私、サチこと、野崎のざき幸子さちこは突然の状況に頭で理解ができなかった。

まて、状況を整理しよう。
私はたしか、小さな会社の事務の仕事をしてたはずだ。ブラック会社も真っ青の真っ黒な会社ではあったけど。
18の時に入社してから、3年。半年に一度、3日間しかない休日。待ちわびたその休日でやっとゆっくりできると思い、私は趣味の読書に明け暮れていた。
16の時に両親が他界したとき、私は一人で生きていかなくちゃいけない、と思ったのだ。今の会社をやめたら、親もいない私はホームレスになってしまう。だから、やめたくてもやめられないのだ。

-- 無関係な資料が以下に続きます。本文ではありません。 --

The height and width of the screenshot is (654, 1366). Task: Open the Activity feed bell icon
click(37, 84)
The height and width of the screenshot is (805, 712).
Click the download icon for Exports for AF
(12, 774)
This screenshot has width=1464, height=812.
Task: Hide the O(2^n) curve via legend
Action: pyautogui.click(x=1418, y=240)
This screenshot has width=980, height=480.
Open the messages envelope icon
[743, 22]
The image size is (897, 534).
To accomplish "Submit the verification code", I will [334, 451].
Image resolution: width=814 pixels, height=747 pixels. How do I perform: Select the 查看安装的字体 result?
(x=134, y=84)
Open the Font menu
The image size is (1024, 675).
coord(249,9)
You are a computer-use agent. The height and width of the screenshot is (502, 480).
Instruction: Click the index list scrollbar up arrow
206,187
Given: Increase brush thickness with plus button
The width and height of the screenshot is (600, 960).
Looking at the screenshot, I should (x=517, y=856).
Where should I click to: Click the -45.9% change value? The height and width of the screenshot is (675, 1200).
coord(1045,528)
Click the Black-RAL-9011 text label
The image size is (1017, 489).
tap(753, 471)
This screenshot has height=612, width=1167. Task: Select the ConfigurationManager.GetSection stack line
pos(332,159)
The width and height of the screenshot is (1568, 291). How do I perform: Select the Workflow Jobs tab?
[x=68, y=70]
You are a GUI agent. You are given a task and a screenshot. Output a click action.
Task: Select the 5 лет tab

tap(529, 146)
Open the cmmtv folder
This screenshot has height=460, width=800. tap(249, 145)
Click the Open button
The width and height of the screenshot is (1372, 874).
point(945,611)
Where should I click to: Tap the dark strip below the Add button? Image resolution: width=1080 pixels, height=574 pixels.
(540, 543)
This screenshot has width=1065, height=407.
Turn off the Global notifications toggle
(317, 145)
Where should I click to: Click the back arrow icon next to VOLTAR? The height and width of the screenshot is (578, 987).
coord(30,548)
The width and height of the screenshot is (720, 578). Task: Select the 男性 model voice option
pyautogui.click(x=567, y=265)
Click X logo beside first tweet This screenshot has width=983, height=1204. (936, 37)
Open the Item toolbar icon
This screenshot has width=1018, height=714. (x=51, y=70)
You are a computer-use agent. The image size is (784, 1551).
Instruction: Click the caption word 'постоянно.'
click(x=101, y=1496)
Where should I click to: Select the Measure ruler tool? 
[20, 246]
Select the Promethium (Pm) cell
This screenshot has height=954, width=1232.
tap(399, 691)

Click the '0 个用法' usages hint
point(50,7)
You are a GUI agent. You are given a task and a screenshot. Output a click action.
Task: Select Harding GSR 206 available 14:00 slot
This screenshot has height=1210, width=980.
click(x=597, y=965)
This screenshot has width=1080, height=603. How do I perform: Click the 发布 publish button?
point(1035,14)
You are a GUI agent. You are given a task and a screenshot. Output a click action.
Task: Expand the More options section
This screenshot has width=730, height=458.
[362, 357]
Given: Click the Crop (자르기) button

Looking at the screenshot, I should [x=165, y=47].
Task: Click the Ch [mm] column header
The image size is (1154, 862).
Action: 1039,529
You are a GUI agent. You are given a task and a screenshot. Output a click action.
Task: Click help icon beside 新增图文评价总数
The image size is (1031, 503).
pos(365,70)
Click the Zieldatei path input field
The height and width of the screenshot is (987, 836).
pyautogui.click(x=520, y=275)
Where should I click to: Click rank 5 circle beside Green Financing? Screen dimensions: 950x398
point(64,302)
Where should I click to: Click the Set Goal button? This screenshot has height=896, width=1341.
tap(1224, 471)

本が読み終わり、私はまだ読んでない本がもうないことに気づいた。それで、本を買いに行こうと玄関を出てーー森に出た。

「いやいや、おかしいでしょ」

ドア開けたら森って・・・。どこの異世界トリップ系ファンタジー小説なの!?

「まさか・・・ね」

でも、本当に異世界に来ていたら・・・?

そんな考えが頭を過り、顔がひきつる。

まあ、私としてはあっちの世界に未練はないし、別にいいんだけど・・・。問題は、野生の動物が出てきたら戦ったりできないことだ。武器なんて持ってるわけないし、今はTシャツに短パンのラフな部屋着だ。他には、腕につけてあったヘアゴムと、一万ちょっと入った財布と、スマホ・・は、充電のために部屋においてきたんだった。あと、ハンカチと、銀の指輪と・・・ん?

「指輪??」

私、指輪なんて持ってた覚えないんだけど。

「・・・なにこれ、外れないんだけど!」

しかもこの指輪、外そうとしても外れない。
どうなってんの?私の指よりちょっとゆるいくらいだから外れる筈なのに・・。

「ん?なんか、光ってる!?」

やばい、指輪が光りはじめた。どうしよう、普通の指輪が光るわけないよね!?絶対これ異世界来ちゃったやつだ!!

《チュートリアルを開始します。》

「危ないやつ・・って、は?チュートリアル?」

なにそのゲームみたいな設定は。
でも、見知らぬ世界は怖いから何かしらチートを貰えると嬉しい。

《まず、指輪の作り方を説明します。なお、チュートリアルが終わりましたら、この銀の指輪は消滅致します。》

「使い方じゃなくて、作り方??」

なにそれ、指輪作って売れってこと?あんまり嬉しくないな・・。

《作り方は簡単です。指輪に込める能力や使用効果などと、見た目や装飾品を想像するだけです。》

ってことは、アイテムボックスとかも作れるってこと??
・・・それって、凄いチートじゃない?

《想像したものが欲しいと願えば具現化します。なお、複数の能力をつけることも可能です。》

なるほど。じゃあ、知識が入った指輪とかも作れるってことか!

《これでチュートリアルを終了致します。》

「え、これだけ?・・・って、消えちゃった。」

指輪は光となって消滅した。

「うぅーん、とりあえず、指輪作らなくちゃ!いつ野生の動物とか来るかわからないしね。」




ーー自分が異世界召喚に巻き込まれたなんて疑うこともなく、サチは指輪作りを始めようと楽しそうにしていた。